WHAT YOU ARE ASKED TO DO: List, from the lines below, each one with "computer" in it.

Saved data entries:
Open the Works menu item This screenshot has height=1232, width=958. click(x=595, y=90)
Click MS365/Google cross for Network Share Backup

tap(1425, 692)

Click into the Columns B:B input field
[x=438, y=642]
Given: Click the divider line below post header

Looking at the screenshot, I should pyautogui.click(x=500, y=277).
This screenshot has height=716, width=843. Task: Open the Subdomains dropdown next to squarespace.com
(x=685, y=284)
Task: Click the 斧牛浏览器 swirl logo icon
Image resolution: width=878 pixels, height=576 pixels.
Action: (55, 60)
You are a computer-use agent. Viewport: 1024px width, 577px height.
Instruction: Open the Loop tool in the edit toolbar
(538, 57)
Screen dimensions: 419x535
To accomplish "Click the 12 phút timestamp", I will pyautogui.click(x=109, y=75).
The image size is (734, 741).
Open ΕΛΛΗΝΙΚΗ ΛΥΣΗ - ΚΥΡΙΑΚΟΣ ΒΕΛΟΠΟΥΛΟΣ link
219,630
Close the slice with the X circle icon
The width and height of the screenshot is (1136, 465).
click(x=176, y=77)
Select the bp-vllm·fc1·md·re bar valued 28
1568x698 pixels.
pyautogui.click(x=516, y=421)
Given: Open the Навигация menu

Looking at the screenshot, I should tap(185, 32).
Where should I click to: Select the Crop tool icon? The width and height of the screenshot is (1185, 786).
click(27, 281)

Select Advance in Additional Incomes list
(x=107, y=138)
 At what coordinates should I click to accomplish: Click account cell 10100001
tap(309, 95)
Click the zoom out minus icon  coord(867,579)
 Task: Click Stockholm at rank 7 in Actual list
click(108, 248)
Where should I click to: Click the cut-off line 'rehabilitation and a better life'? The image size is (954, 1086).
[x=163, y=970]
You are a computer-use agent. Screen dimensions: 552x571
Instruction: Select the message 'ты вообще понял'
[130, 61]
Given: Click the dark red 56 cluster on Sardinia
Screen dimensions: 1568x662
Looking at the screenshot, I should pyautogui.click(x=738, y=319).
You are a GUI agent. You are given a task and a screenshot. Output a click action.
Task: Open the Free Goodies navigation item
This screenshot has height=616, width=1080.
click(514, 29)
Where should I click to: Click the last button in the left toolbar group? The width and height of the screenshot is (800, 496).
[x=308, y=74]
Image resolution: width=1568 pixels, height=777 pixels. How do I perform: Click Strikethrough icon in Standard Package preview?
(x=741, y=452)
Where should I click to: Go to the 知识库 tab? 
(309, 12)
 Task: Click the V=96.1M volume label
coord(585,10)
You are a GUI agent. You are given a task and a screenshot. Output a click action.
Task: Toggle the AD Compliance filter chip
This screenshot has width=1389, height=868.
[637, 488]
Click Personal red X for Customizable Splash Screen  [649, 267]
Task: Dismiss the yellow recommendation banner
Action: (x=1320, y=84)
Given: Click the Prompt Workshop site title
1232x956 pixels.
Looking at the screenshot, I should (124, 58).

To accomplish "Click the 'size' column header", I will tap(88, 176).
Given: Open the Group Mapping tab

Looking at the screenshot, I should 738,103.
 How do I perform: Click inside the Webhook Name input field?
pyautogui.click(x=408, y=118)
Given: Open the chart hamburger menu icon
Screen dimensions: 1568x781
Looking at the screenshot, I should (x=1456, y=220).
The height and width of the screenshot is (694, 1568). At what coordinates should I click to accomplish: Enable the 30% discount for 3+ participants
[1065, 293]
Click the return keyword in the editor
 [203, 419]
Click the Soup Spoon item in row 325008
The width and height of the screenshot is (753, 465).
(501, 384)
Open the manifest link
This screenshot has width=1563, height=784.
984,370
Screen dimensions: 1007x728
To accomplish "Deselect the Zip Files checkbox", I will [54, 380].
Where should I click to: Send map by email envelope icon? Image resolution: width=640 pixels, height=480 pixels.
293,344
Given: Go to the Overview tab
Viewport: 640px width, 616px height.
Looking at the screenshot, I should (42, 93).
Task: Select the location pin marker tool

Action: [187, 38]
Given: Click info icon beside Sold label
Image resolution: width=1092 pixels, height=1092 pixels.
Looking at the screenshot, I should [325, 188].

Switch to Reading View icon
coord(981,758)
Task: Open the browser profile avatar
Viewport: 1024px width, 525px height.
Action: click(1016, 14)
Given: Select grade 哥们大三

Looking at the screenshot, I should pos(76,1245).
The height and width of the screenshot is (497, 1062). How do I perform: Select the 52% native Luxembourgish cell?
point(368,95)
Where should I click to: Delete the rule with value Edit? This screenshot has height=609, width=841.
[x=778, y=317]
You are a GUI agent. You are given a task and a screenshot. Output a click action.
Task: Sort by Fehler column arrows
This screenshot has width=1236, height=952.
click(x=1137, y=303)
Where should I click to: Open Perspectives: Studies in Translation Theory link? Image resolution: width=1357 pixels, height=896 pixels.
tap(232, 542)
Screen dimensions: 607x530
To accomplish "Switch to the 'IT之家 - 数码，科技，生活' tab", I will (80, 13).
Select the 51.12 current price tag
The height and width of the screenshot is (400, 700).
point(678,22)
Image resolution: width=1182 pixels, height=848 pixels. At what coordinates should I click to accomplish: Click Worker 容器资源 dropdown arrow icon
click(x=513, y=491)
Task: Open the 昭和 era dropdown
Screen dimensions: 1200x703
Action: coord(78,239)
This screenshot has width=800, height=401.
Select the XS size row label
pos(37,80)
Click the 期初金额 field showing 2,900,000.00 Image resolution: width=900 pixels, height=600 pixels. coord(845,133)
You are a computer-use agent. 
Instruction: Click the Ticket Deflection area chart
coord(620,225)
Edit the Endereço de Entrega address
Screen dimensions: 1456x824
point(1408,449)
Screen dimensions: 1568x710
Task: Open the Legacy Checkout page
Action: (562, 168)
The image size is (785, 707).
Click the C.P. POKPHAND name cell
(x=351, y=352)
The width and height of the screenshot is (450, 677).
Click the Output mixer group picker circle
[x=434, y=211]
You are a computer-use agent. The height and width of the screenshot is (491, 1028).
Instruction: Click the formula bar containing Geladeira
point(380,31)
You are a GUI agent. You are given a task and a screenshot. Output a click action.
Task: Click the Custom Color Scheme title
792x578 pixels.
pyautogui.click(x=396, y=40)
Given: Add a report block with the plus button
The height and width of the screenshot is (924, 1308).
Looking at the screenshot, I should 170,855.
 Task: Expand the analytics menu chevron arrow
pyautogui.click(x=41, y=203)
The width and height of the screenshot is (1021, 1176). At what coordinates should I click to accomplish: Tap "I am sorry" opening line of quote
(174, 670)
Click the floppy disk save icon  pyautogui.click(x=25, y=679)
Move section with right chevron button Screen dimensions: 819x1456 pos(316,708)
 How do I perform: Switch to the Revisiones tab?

RESULT:
You are a computer-use agent. Viewport: 1024px width, 577px height.
You are a computer-use agent. Screen dimensions: 552x571
You are a computer-use agent. 
You are a computer-use agent. The height and width of the screenshot is (491, 1028).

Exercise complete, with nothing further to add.